The Taboo addresses this issue, not in a by-the-numbers-how-to-deal-with-aggression-disappointment-and-pain,
but in a no nonsense common sense story telling approach of
poignant case studies. These are from the files of Dr. Fisher’s
industrial counseling and consulting work. He has dealt with
clients who range from CEOs to day laborers, from corporate
professionals to independent entrepreneurs. From these intimate
observations, he has gleaned insightful strategies for one
becoming more self-aware, self-accepting, and self-asserting
in the course of their daily life. This is not a how-to book
nor a self-help book in the style of the genre, but a take
charge book in the style of recognizing one’s situation,
accepting it, and taking full responsibility for it. In short,
this is a book about making choices and developing one’s
own roadmap based on such choices. The benefit is to gain control
of one’s life, and in that control to find purposeful
satisfaction. Dr. Fisher concludes that it takes courage to
embrace The Taboo Against Being Your Own Best Friend, a courage,
which he believes everyone possesses, but doesn’t necessarily
know. What this book is, he says in the final analysis, might
be considered an introduction to a new friend, a friend who
walks with you every day, only to be ignored most of the time.

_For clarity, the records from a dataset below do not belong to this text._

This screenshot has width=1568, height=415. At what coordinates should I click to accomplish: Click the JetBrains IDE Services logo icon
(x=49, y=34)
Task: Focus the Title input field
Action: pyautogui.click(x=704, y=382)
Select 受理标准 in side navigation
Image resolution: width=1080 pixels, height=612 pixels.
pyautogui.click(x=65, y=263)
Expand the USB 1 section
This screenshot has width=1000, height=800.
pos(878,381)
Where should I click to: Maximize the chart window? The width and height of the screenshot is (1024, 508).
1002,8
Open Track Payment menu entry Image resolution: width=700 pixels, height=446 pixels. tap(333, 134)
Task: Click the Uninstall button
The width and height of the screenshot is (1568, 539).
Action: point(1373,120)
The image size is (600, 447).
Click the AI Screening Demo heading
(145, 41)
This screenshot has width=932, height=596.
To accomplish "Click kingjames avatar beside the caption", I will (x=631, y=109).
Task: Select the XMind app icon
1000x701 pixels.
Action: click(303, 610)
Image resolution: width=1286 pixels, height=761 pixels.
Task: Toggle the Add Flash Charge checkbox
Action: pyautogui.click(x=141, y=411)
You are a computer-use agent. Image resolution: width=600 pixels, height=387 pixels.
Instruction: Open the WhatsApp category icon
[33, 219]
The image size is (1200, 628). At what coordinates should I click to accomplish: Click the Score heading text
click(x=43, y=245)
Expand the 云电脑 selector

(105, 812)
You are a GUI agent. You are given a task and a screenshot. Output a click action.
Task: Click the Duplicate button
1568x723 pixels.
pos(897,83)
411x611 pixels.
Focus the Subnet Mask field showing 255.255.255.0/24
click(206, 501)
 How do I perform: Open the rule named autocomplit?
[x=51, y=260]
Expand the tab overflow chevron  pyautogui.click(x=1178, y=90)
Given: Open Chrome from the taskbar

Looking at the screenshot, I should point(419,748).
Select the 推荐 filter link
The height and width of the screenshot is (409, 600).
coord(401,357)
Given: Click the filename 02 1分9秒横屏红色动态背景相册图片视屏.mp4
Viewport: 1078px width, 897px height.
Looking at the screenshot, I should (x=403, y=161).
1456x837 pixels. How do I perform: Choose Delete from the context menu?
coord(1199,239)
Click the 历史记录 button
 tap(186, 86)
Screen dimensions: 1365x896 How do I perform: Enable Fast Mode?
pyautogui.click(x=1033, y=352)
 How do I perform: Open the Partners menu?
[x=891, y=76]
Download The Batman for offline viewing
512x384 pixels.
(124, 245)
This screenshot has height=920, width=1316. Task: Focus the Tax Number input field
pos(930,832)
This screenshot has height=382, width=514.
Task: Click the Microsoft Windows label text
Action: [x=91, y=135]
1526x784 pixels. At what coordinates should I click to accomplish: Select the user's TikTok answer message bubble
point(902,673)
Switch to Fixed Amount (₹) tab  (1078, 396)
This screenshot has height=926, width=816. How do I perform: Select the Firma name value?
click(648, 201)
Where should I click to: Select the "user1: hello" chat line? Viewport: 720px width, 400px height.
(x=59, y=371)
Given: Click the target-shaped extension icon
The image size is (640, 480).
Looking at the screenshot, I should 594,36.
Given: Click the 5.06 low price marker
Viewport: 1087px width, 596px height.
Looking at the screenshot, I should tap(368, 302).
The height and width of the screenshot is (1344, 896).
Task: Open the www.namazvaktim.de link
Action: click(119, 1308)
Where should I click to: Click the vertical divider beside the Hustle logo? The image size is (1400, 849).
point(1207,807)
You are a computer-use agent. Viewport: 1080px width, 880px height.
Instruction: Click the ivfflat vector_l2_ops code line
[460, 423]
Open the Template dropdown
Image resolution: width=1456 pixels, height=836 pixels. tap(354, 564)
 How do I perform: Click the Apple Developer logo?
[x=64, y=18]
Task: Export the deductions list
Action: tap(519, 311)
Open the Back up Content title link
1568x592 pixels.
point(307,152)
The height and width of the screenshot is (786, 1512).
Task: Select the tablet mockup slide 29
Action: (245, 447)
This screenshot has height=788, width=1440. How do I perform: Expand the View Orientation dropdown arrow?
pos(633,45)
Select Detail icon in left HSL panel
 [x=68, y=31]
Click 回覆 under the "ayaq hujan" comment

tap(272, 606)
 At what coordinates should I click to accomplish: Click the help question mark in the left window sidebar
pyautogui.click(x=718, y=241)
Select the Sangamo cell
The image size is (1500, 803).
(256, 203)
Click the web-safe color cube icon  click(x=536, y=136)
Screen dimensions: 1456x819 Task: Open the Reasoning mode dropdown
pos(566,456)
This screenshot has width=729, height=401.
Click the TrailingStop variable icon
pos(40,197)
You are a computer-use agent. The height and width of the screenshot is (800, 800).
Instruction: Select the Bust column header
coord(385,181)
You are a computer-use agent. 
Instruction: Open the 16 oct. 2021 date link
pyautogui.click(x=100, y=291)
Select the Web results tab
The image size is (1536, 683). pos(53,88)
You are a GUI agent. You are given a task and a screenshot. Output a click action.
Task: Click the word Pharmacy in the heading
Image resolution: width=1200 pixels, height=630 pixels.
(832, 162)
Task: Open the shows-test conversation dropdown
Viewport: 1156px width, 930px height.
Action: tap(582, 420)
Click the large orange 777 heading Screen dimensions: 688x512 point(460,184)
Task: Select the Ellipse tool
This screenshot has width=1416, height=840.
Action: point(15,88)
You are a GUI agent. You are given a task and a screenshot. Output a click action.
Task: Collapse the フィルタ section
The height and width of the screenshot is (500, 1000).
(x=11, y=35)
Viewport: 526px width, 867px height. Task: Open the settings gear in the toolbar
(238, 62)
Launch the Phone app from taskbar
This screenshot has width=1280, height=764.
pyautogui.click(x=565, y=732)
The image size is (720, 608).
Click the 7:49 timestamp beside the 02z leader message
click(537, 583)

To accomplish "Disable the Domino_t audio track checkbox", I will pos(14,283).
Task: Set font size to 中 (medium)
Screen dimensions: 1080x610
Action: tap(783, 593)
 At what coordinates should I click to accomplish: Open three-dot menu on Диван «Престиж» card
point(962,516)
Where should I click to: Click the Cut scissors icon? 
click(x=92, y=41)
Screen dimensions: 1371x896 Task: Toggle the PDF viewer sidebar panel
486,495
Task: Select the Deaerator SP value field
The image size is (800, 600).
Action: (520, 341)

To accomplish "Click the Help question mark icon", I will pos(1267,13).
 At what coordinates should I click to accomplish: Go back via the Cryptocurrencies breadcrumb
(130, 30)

Alas, hopefully, no longer!
READERS’ COMMENTS
Eric Michael Rodts, marketing executive, Honeywell,
Inc.: “My
favorite line of the year comes from the pages of The Taboo. ‘To
attempt to do for others what they best do for themselves is
to weaken their resolve and diminish them as persons.’ The
same holds true of us. Bingo! Amen! Oh yeah!”
James Wright, senior columnist, The Dallas Morning
News: “Churchill
once had a great line about nothing being as powerful as the
simple declarative English sentence. Dr. Fisher is one of the
few folks writing in this genre who knows what he meant. The
taboo is full of these simple looking, but profound, and from
a marketing angle, readable sentences, such as: ‘we are
not happy campers. We have lost our moral compass.’”
E. Buddy Davis, Director of Human Resources, Johnny
Ruth Clarke Health Centers: “I confess I am a purposeful reader.
I have little time to read simply for pleasure. What I look
for in a book is guidance through the stormy jungle of everyday
life to arrive a better person and effective in my profession.
I don’t look so much for solutions as for help in defining
my problems. The Taboo Against Being Your Own Best Friend is
a bonus. It gave me such help, while it convinced me that I’m
a pretty nice guy as well.”
Dr. Billy G. Gunter, Professor of Sociology, University
of South Florida: “Fisher bares his soul in this book, and
in doing so, exposes mine to me. The message here is not to
celebrate self-indulgence, but to provide a strategy for penetrating
it in order to arrive at self-acceptance. That compound word
is so easy to say, ‘self-acceptance,’ yet so difficult
to realize. Be advised, Fisher offers no detours on this important
journey.”
Dr. Francis Xavier Pesuth, retired executive: “The flavor
of this study is such that the subject matter is retained,
after the fact. The coverage shows a great deal of research
with a strong but familiar style. Excellent word pictures,
but I still don’t know who Howard Stern is!”